Richard has swallowed the VILE companies' line. They tried to blame the cost of green measures when prices spiked last year, when in reality it was an insignificant factor compared to the rise in fuel costs provoked by inflated demand (in which low consumer prices were important as well as monetary, regulatory and fiscal policies) and inelasticity and insecurity of supply. This provided a useful smokescreen as they used the fuel-cost rises to hike their prices more and faster than their raw costs had gone up, and then to bring them down slower and less than the raw costs came down. And they could use susceptibility to the fuel-poverty delusion and the failure to improve efficiency in the UK (thanks to the specially favourable treatment of domestic energy) as a reason why they should be given more market power, as the organizations through whom the Government would exclusively try to push efficiency measures, in spite of the economic unviability, and ignoring the fact that these are the very organizations who have the most interest in inhibiting efficiency and selling as much energy as possible at as high a price as possible, in a spectacular example of appointing the foxes to guard the hen-house. Our political parties' energy policies, the VILE companies' evil genius in pursuit of their rent-seeking objectives, and the ignorance and gullibility of the commentariat on the issue, are a sick joke.
The right policy is to have one rate of VAT for all goods, one carbon-price applied to fossil fuels at point of production or import, and scrap the myriad of micro-managing mechanisms that are currently inflicted on us at great cost but to no great effect. That will probably increase the cost of energy to domestic consumers and airlines, keep costs about the same for industrial users (but massively reduce the complexity, bureaucratic overheads and rent-seeking opportunities), and reduce the cost to road-users.
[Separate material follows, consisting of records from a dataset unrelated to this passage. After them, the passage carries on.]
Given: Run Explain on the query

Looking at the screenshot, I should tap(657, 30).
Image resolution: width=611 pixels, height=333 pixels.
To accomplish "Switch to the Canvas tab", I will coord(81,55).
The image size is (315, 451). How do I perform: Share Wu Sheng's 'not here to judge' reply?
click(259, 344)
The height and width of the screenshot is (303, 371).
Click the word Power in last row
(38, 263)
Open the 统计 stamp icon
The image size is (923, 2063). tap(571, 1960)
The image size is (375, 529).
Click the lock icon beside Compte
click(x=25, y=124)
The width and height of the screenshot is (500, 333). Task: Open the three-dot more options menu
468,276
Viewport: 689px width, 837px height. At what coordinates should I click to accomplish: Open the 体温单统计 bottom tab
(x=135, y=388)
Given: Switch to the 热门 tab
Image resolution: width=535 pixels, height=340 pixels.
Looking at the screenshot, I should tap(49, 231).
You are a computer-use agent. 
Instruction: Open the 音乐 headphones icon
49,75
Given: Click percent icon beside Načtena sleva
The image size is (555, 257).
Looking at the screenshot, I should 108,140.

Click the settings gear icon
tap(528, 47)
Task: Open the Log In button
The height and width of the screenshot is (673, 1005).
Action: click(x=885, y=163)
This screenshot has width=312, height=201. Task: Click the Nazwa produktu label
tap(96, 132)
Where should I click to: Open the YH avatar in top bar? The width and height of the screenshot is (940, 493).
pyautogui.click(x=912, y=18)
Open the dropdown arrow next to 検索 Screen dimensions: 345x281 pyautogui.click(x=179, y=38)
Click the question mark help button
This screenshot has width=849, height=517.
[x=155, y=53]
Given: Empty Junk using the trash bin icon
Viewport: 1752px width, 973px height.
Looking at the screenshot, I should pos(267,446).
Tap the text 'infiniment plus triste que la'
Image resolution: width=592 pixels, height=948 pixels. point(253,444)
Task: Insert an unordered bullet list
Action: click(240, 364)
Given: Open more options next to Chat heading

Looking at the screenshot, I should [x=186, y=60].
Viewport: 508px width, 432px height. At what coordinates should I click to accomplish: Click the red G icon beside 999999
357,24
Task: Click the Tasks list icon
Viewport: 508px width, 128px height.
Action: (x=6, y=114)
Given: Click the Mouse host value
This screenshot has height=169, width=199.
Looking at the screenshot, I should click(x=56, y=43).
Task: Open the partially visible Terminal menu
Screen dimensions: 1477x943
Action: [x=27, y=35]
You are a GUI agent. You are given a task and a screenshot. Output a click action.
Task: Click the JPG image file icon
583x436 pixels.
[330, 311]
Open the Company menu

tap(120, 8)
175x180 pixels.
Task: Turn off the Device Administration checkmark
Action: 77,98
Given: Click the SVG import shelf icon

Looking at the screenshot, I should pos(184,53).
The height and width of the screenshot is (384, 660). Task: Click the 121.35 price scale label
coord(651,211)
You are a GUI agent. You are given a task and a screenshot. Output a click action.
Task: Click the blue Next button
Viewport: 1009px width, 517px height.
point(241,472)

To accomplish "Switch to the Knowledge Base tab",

It may be necessary to use some of the revenue from the carbon-tax to assist the poorest households whose energy bills increase as a result. But the rest of the revenue could be used to reduce taxes on economically-beneficial things, like work and productivity, so we can start to build our way out of the hole we are in, rather than continuing down the current line of increasingly penalizing the productive sector of the economy, whilst subsidizing the inefficient and wasteful parts. The encouragement of householders to burn energy to heat the atmosphere through our leaky walls and windows is perhaps the most nonsensical in that perverse current approach. It is akin to encouraging people to heat their houses by burning ten-pound notes, and then dealing with the consequential costs to consumers by making sure that the ten-pound notes only cost consumers a fiver (and cost businessmen and drivers twenty quid).